## SET TASK
Show every line of the records that contains the word "should", counting only matches with the same uppercase and lowercase letters.
··· INPUT DATA ···
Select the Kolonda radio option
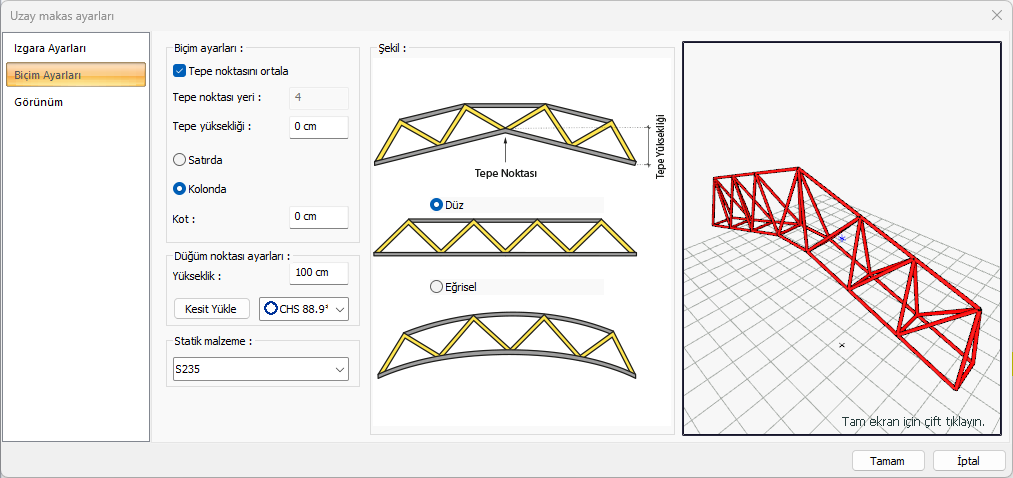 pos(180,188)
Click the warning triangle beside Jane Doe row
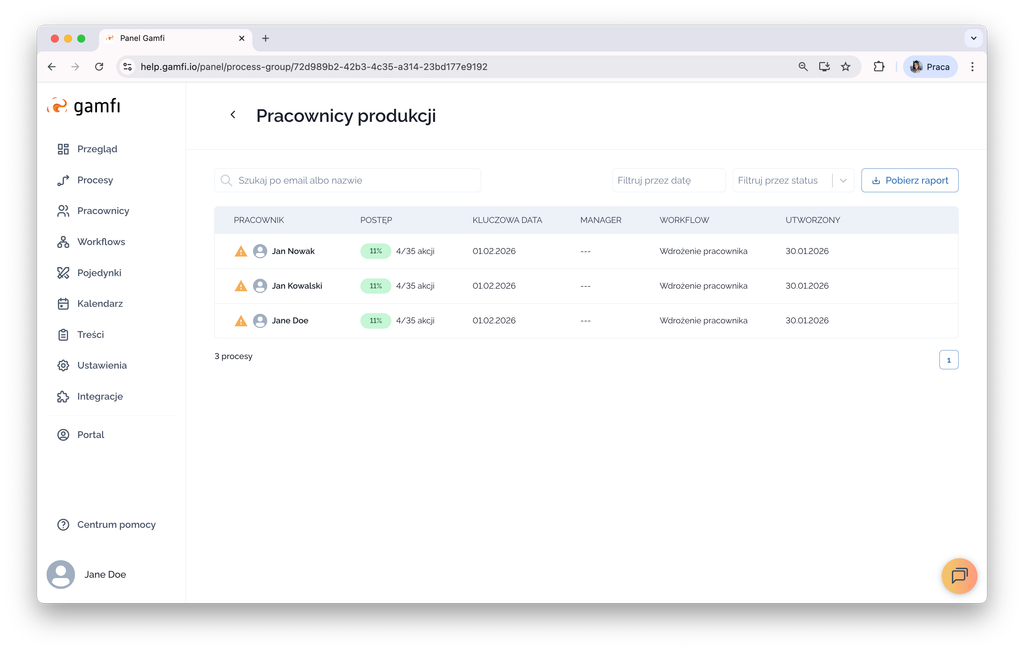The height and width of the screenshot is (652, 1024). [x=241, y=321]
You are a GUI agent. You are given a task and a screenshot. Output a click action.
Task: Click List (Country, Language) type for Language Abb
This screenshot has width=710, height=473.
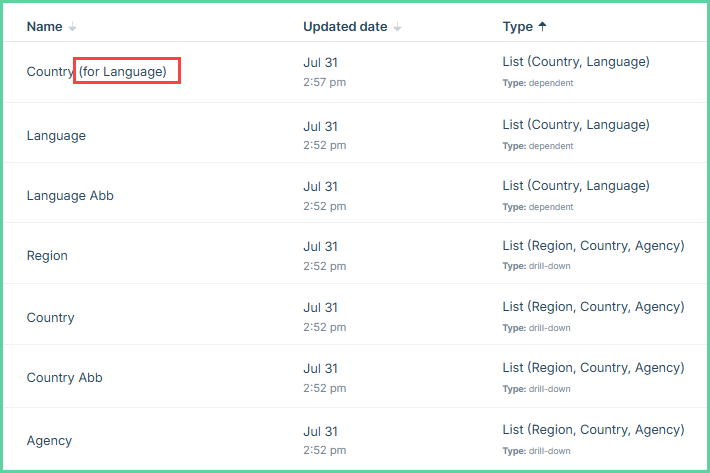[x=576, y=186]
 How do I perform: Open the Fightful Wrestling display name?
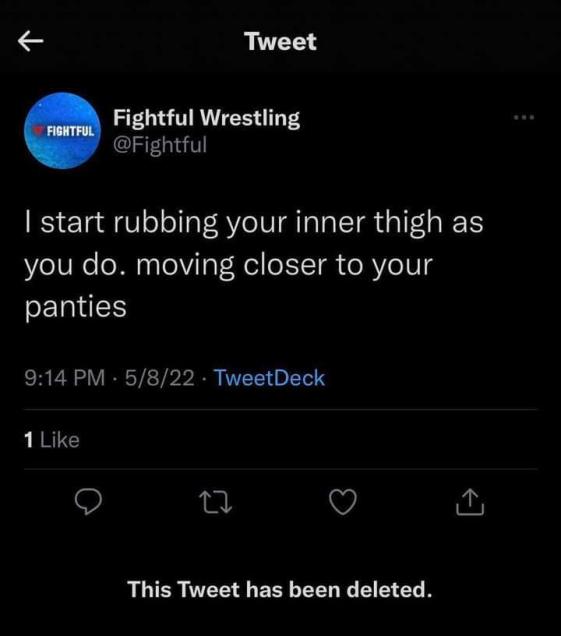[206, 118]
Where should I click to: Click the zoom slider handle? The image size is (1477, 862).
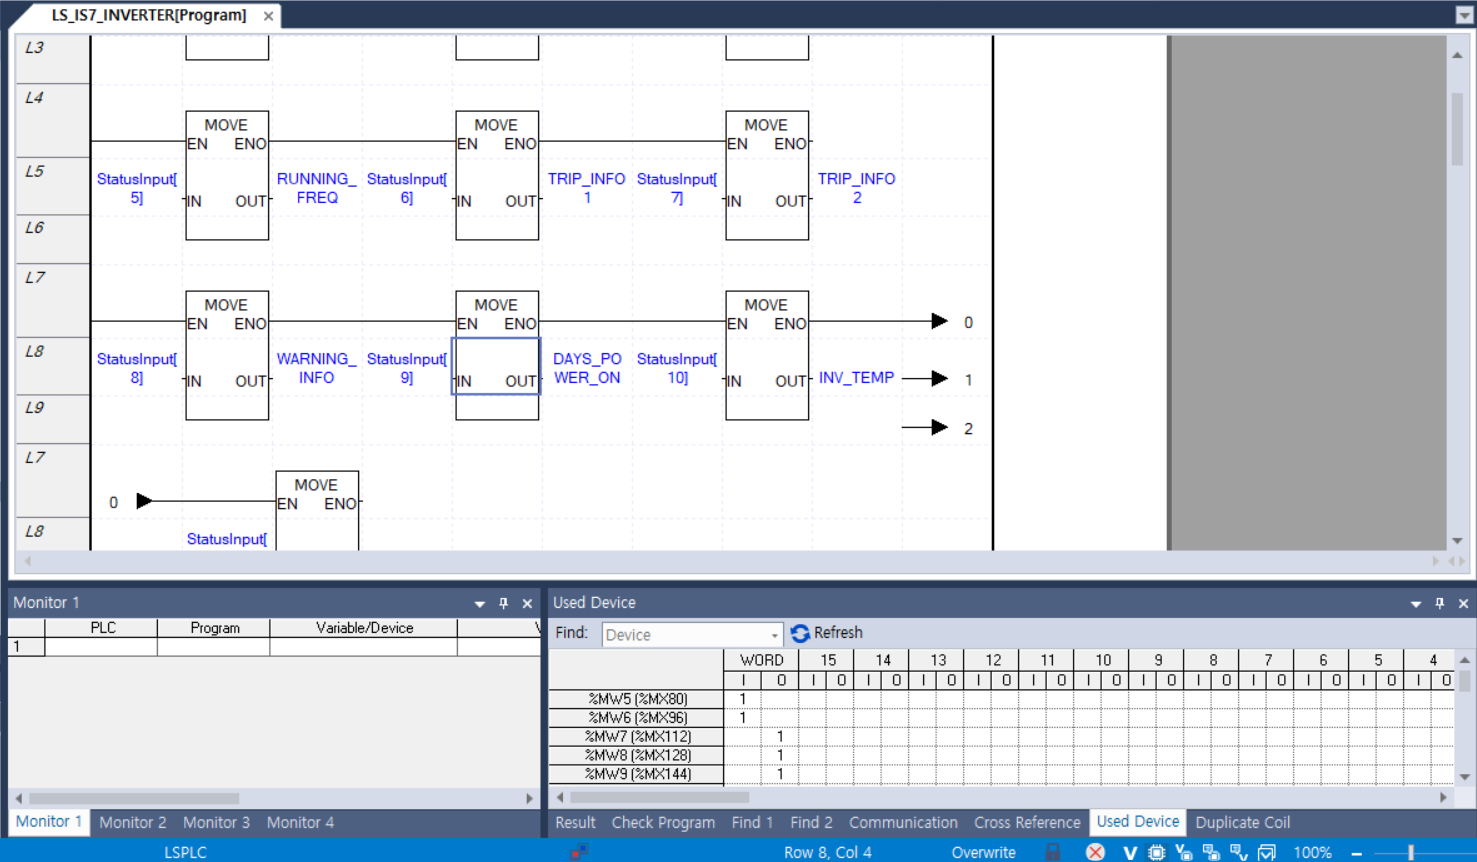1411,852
···
··· INPUT DATA ···
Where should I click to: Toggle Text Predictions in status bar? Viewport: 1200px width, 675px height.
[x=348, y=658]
···
## SOLUTION FOR THIS EXERCISE
Where should I click to: Click the zoom slider handle? The image size is (1477, 862).
Where should I click to: Toggle Text Predictions in status bar? Viewport: 1200px width, 675px height.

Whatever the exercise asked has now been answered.